Cython 0.16 and ndarray fields deprecation
I'm wondering what the best course of action for deprecating the shape field in numpy.pxd is. The thing is, currently "shape" really gets in the way. In most situations it is OK with slow access to shape through the Python layer, and "arr.shape[0]" is often just fine, but currently one is in a situation where one must either write "(<object>arr).shape[0])" or "np.PyArray_DIMS(arr)[0]", or be faced with code that isn't forward-compatible with NumPy. It would really be good to do the transition as fast as possible, so that all Cython code eventually becomes ready for upcoming NumPy releases. The simplest change to make would be to simply remove all the ndarray fields from numpy.pxd, and inform about the alternatives in the release notes. That could be done in time for 0.16. The alternatives of sounding sane deprecation warnings in just the right places takes more work. I can't work on that myself until PyCon sprints... perhaps put out 0.16.1 with just this change after PyCon sprints though... Dag
Dag Sverre Seljebotn, 29.02.2012 18:06:
I'm wondering what the best course of action for deprecating the shape field in numpy.pxd is.

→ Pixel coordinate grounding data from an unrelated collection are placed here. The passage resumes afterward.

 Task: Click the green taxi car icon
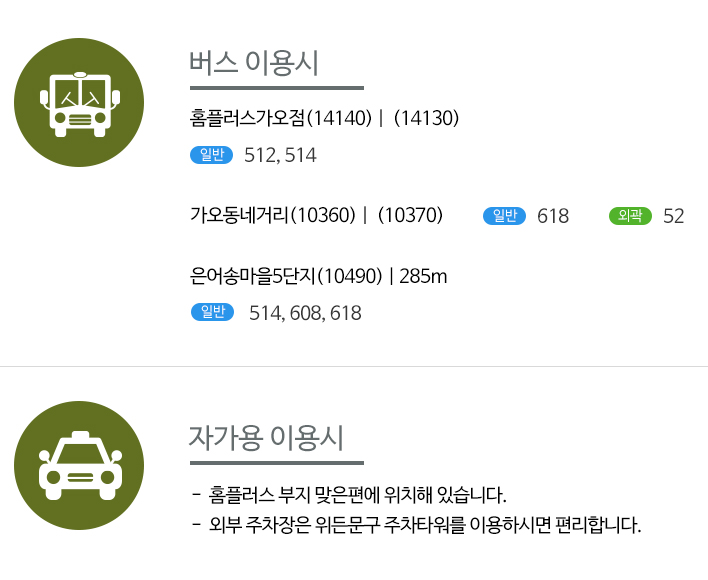click(x=79, y=465)
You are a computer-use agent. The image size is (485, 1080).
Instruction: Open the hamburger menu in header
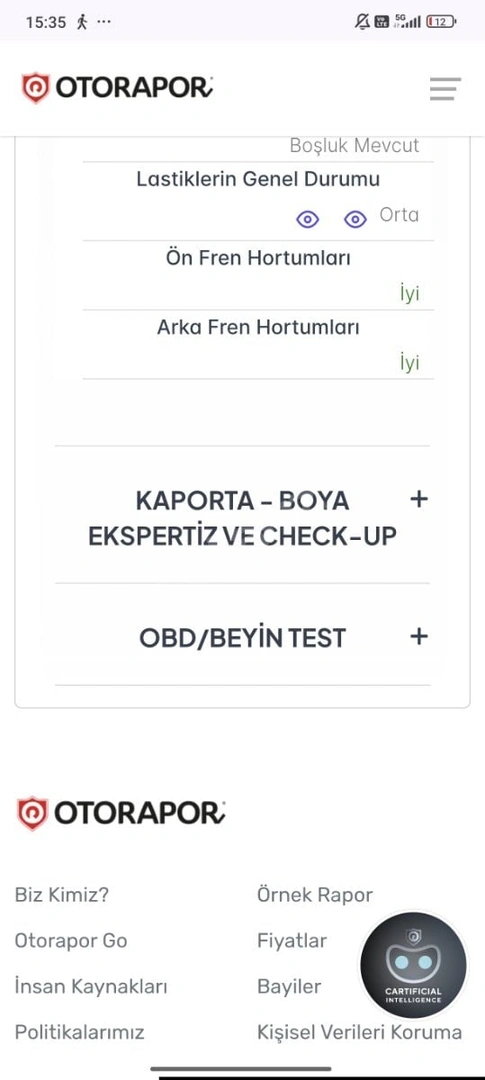[445, 89]
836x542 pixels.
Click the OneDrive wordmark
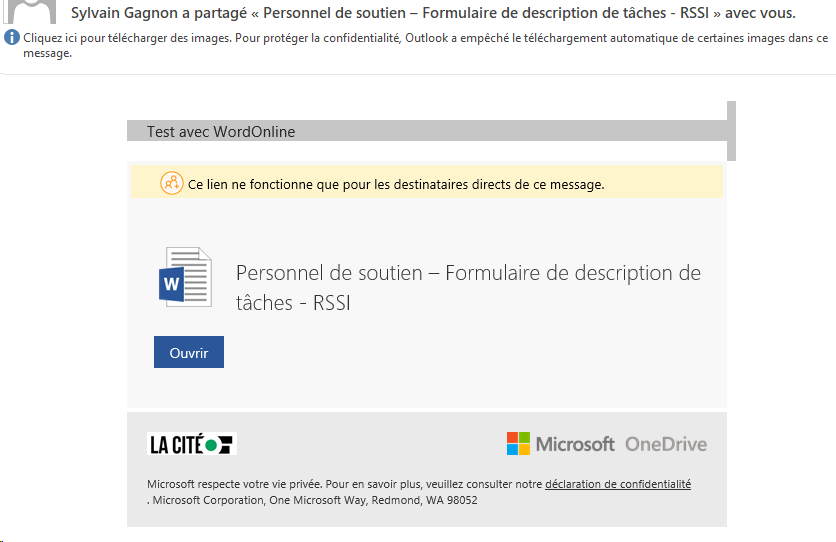666,444
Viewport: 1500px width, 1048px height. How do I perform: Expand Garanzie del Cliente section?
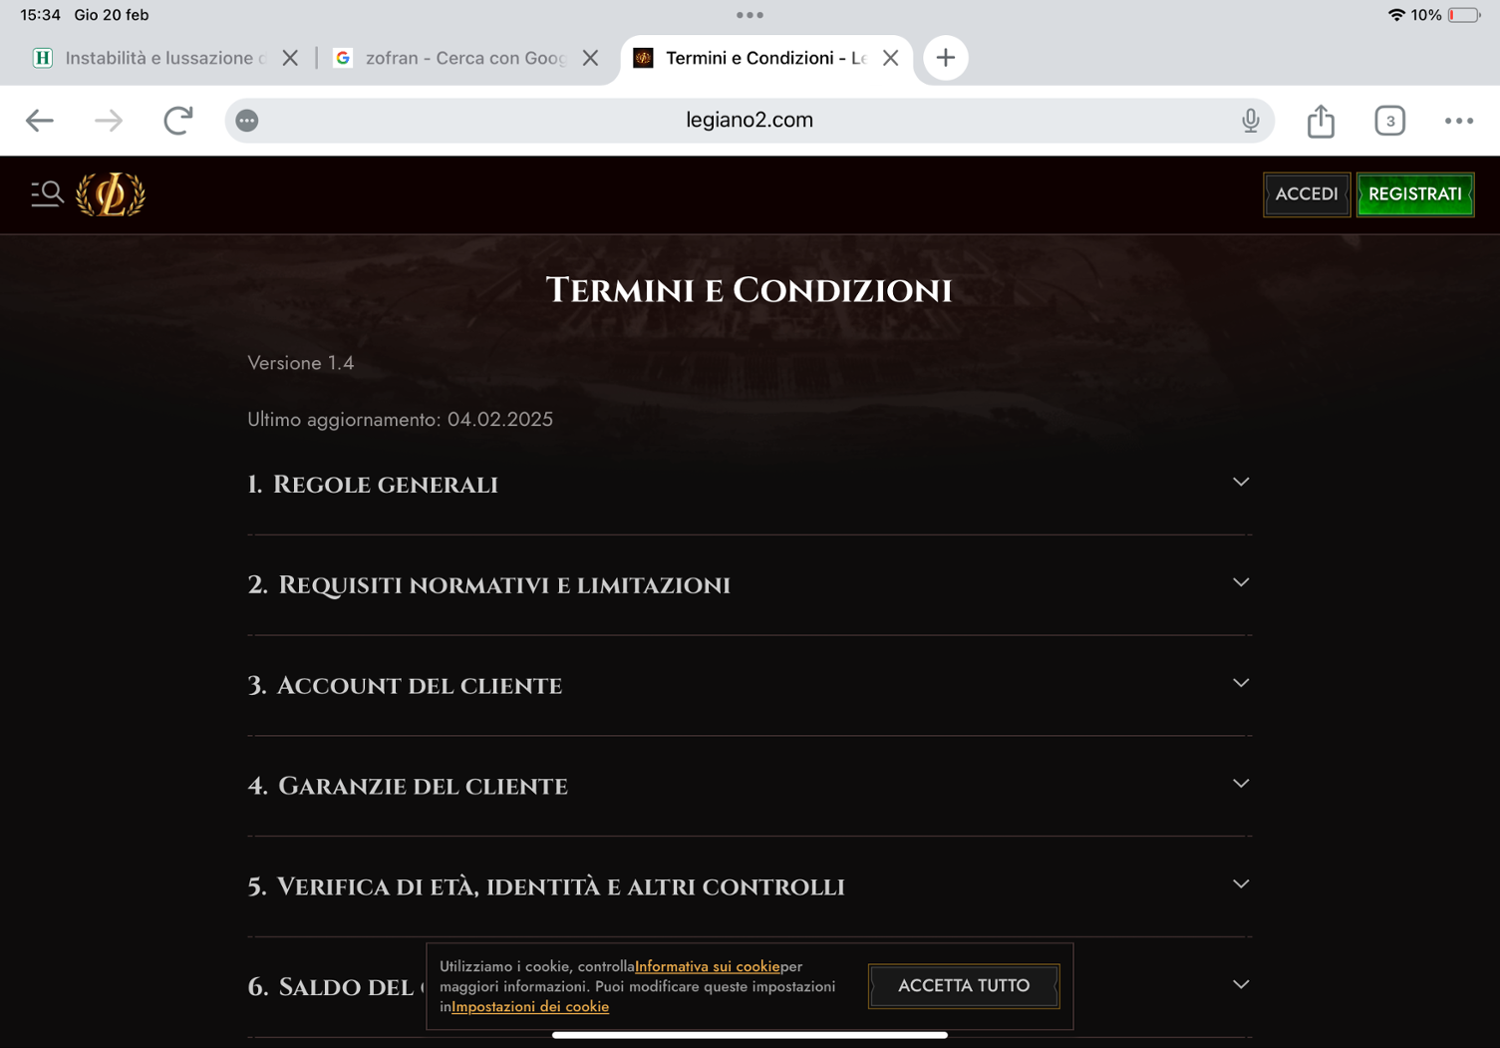(x=750, y=786)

The thing is, currently "shape" really gets in the way. In most situations it is OK with slow access to shape through the Python layer, and "arr.shape[0]" is often just fine, but currently one is in a situation where one must either write "(<object>arr).shape[0])" or "np.PyArray_DIMS(arr)[0]", or be faced with code that isn't forward-compatible with NumPy.
Can Cython emulate this at the C layer? And even your work-around for the Python object access looks more like a Cython bug to me. I wouldn't know why that can't "just work". It usually works for other undeclared Python attributes of "anything", so it might just as well be made to work here.
It would really be good to do the transition as fast as possible, so that all Cython code eventually becomes ready for upcoming NumPy releases.
But it previously worked, right? It's just no longer supported in newer NumPy versions IIUC? If that's the case, deleting it would break otherwise working code. No-one forces you to switch to the latest NumPy version, after all, and certainly not right now. A warning is much better.
The simplest change to make would be to simply remove all the ndarray fields from numpy.pxd, and inform about the alternatives in the release notes. That could be done in time for 0.16.
The alternatives of sounding sane deprecation warnings in just the right places takes more work. I can't work on that myself until PyCon sprints... perhaps put out 0.16.1 with just this change after PyCon sprints though...
Personally, I don't think this is time critical. Stefan
On 02/29/2012 09:42 AM, Stefan Behnel wrote:
Dag Sverre Seljebotn, 29.02.2012 18:06:
I'm wondering what the best course of action for deprecating the shape field in numpy.pxd is.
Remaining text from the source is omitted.